§ Task instructions
Output all the entries below. Each must match exactly.

§ Supplied information
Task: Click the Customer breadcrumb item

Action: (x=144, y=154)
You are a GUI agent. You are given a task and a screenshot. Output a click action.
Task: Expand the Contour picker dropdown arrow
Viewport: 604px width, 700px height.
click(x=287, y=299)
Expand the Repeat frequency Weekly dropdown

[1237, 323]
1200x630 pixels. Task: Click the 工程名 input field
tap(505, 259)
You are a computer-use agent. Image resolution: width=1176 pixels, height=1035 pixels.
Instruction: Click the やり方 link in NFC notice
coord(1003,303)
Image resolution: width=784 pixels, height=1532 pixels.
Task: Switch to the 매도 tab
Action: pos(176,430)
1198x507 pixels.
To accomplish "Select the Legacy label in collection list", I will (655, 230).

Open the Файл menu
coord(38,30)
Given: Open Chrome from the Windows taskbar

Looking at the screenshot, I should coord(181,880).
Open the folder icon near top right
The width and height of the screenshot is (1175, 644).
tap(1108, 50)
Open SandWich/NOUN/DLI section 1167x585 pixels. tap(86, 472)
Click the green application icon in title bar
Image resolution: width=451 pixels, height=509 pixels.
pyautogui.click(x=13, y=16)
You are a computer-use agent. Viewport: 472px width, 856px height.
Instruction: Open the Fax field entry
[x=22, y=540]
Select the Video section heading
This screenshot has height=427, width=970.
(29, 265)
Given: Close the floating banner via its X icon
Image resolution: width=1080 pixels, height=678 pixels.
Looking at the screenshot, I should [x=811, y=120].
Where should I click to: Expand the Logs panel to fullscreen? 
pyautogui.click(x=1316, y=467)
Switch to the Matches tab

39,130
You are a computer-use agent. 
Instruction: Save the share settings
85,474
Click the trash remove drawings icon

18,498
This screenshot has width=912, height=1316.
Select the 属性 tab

§ Response below
Task: Click the Customer breadcrumb item

Action: (x=144, y=154)
You are a GUI agent. You are given a task and a screenshot. Output a click action.
Task: Expand the Contour picker dropdown arrow
Viewport: 604px width, 700px height.
click(x=287, y=299)
Expand the Repeat frequency Weekly dropdown

[1237, 323]
1200x630 pixels. Task: Click the 工程名 input field
tap(505, 259)
You are a computer-use agent. Image resolution: width=1176 pixels, height=1035 pixels.
Instruction: Click the やり方 link in NFC notice
coord(1003,303)
Image resolution: width=784 pixels, height=1532 pixels.
Task: Switch to the 매도 tab
Action: pos(176,430)
1198x507 pixels.
To accomplish "Select the Legacy label in collection list", I will (655, 230).

Open the Файл menu
coord(38,30)
Given: Open Chrome from the Windows taskbar

Looking at the screenshot, I should coord(181,880).
Open the folder icon near top right
The width and height of the screenshot is (1175, 644).
tap(1108, 50)
Open SandWich/NOUN/DLI section 1167x585 pixels. tap(86, 472)
Click the green application icon in title bar
Image resolution: width=451 pixels, height=509 pixels.
pyautogui.click(x=13, y=16)
You are a computer-use agent. Viewport: 472px width, 856px height.
Instruction: Open the Fax field entry
[x=22, y=540]
Select the Video section heading
This screenshot has height=427, width=970.
(29, 265)
Given: Close the floating banner via its X icon
Image resolution: width=1080 pixels, height=678 pixels.
Looking at the screenshot, I should [x=811, y=120].
Where should I click to: Expand the Logs panel to fullscreen? 
pyautogui.click(x=1316, y=467)
Switch to the Matches tab

39,130
You are a computer-use agent. 
Instruction: Save the share settings
85,474
Click the trash remove drawings icon

18,498
This screenshot has width=912, height=1316.
Select the 属性 tab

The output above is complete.